By Jill Draper
While lawmakers continue to debate how schools should be allowed to teach Black history and racial bias, many people in the metro area are educating themselves. A year-long exhibit, “Redlined,” at the Johnson County Museum in Overland Park was the most popular exhibit in recent years, according to museum director Mary McMurray, who calls the community response “astounding.”
Redlining was the practice of color-coding maps used by the Federal Housing Administration to deny mortgages and insurance loans to minorities, especially Blacks, in neighborhoods throughout the nation.
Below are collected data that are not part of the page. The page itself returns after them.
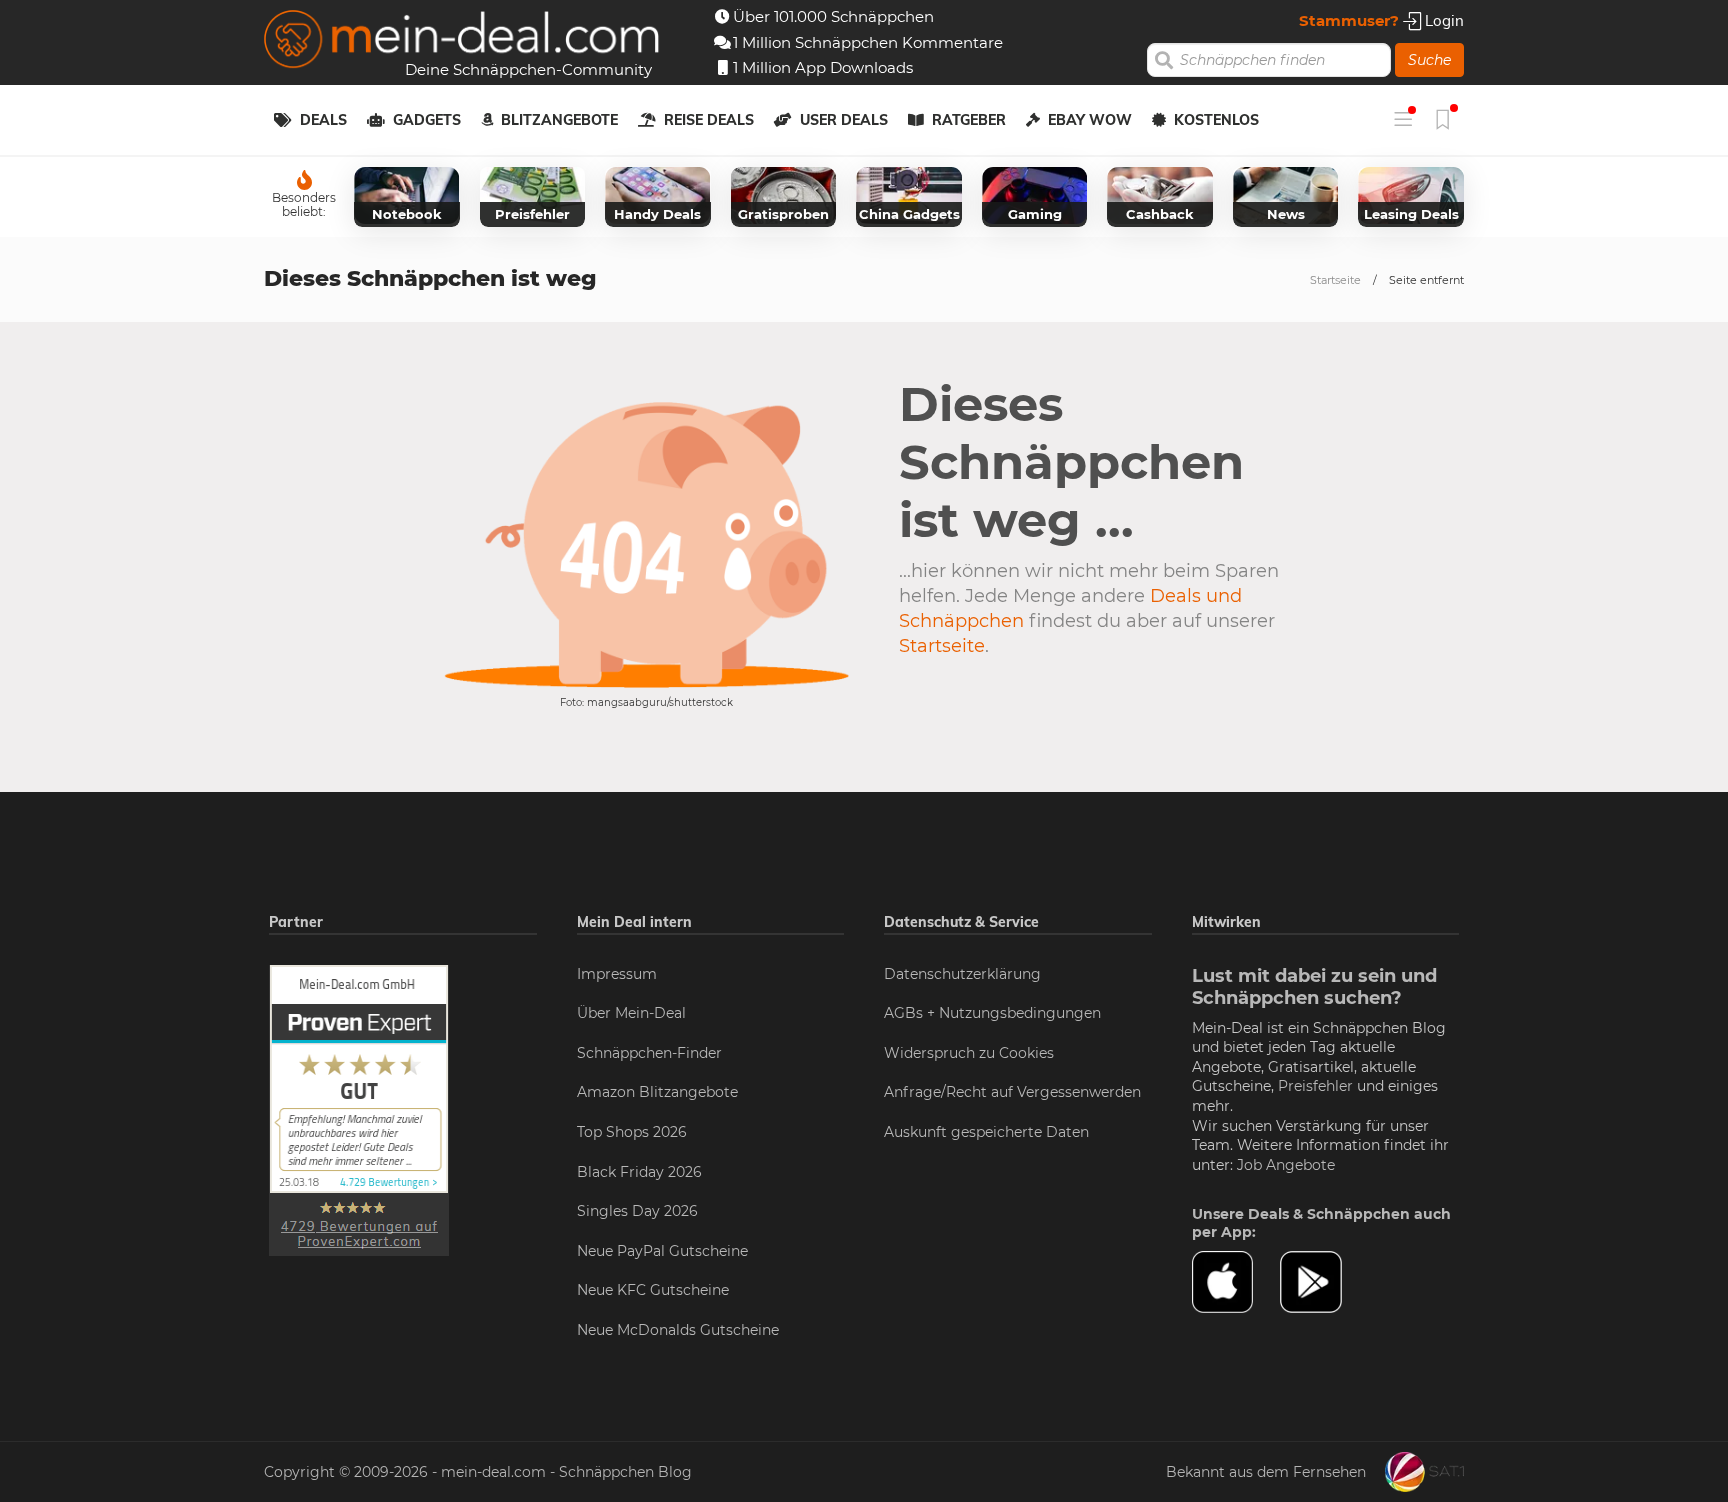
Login (1442, 20)
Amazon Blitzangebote (657, 1092)
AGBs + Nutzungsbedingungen (992, 1013)
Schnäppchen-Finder (649, 1053)
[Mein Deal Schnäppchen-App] (1324, 1282)
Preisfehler (1315, 1086)
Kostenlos (1216, 120)
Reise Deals (709, 120)
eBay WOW (1090, 120)
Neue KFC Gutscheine (653, 1290)
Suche (1429, 60)
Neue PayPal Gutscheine (662, 1251)
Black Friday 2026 (639, 1172)
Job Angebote (1286, 1165)
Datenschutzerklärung (962, 974)
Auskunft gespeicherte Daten (986, 1132)
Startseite (1335, 280)
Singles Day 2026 (637, 1211)
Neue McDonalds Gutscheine (678, 1330)
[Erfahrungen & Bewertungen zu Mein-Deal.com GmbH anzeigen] (359, 1109)
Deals (323, 120)
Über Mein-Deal (631, 1013)
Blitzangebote (559, 120)
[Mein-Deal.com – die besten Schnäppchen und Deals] (462, 41)
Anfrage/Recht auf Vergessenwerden (1012, 1092)
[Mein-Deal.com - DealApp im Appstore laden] (1236, 1282)
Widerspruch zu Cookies (969, 1053)
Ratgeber (969, 120)
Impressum (617, 974)
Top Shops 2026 (632, 1132)
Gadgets (427, 120)
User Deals (844, 120)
This began in the 1930s, but realtors already had created restrictive covenants that limited the sale of certain properties to the Caucasian race years before.
Readers will be familiar with many of the local neighborhoods that restricted Blacks and sometimes Jews, Latinos and other ethnic groups: Overland Park, Prairie Village, Mission Hills and Roeland Park are just a few of hundreds. These restrictions covered both sides of the state line and extended into south Kansas City in places like Brookside, Leawood and Waldo.
Karol O’Brien lives in the same house she grew up in, located in Waldo’s Brownwood Park neighborhood, which stretches from 71st to 73rd streets and Troost to Holmes Road. Her home’s paperwork prohibited selling or leasing the property to any person of African descent in a 1929 declaration.
“I remember the ‘White Flight’ in the 1950s and real estate agents trying to get us to move south, but mom and dad stayed,” says O’Brien.
Leawood resident Dave Leathers remembers his father, journalist Tom Leathers, writing about similar deed restrictions in the 1960s-1970s in The Leawood Squire. At that time Bobby Bell, linebacker and defensive end for the Kansas City Chiefs, was trying to buy a house in the community. His offers were rejected some 100 times before he found a builder who sold him property near 95th Street and Mission. Leathers received death threats for publishing his stories and Bell, a member of the Pro Football Hall of Fame, was stopped daily by police for a while.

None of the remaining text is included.